| PROBLEM DETAILS |
Please set down only the lines that run from the one containing "Image resolution: width=1456" to the end of the listing below, exactly as written.
--- START ---
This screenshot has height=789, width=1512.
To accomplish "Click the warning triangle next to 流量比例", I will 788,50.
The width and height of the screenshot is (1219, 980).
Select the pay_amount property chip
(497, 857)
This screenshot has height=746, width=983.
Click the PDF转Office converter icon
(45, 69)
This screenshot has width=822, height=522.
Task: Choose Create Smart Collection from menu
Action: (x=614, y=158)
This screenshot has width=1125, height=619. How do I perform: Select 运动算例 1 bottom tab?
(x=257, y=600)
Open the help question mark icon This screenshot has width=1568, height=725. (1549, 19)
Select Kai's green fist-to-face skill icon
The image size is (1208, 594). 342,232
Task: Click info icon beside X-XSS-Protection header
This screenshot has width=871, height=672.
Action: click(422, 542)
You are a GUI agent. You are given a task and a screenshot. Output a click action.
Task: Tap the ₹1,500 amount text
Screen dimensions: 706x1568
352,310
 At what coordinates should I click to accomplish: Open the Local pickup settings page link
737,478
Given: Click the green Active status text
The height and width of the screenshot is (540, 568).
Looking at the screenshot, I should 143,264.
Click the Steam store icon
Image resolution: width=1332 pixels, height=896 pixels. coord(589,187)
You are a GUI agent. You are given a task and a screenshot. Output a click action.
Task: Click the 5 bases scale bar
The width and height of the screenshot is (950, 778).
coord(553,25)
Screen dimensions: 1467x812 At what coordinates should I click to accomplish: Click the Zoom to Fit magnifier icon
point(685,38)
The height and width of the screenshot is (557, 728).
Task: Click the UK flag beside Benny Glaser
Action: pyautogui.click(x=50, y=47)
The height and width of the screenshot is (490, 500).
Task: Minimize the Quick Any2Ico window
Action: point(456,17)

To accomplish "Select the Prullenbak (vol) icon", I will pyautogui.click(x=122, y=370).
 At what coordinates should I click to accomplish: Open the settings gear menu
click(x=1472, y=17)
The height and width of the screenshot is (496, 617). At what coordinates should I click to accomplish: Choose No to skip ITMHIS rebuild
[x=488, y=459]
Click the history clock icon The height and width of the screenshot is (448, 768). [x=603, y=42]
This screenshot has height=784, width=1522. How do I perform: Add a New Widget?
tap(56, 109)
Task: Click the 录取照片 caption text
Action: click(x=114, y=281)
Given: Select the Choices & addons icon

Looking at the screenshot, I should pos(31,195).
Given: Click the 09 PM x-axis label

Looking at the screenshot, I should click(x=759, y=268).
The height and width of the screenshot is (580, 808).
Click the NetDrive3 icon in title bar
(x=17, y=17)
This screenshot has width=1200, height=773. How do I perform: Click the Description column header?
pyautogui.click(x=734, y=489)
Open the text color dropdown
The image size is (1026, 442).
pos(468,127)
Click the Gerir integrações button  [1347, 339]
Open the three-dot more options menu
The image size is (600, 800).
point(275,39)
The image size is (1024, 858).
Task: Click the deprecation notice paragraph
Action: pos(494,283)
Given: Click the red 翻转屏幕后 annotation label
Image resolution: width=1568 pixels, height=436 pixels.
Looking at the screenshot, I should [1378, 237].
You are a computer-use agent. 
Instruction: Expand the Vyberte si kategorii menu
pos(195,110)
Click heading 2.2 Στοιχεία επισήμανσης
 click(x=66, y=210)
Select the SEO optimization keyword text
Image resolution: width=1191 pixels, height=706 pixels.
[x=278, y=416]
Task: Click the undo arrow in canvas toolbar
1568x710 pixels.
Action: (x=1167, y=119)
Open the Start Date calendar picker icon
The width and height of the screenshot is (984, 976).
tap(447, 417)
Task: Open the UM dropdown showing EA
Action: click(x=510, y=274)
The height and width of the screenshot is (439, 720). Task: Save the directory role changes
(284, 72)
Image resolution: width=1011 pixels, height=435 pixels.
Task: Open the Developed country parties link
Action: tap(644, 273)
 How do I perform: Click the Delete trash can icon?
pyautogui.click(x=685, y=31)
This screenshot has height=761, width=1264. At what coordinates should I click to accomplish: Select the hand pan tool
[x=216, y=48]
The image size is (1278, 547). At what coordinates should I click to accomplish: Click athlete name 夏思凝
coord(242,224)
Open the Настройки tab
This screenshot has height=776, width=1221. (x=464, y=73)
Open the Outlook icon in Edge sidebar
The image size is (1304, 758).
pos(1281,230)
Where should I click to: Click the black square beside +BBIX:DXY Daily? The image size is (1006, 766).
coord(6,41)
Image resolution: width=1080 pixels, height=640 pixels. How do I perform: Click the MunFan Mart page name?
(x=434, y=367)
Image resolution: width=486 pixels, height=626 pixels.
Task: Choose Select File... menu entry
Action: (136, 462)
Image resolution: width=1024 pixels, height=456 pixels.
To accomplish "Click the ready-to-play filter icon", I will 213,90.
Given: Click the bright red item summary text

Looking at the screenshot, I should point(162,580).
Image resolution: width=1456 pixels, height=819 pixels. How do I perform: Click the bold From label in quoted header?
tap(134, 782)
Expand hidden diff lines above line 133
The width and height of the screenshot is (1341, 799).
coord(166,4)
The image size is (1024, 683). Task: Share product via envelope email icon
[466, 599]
--- END ---
| YOUR RESPONSE |
Image resolution: width=1456 pixels, height=819 pixels. How do I perform: Click the bold From label in quoted header?
tap(134, 782)
Expand hidden diff lines above line 133
The width and height of the screenshot is (1341, 799).
coord(166,4)
The image size is (1024, 683). Task: Share product via envelope email icon
[466, 599]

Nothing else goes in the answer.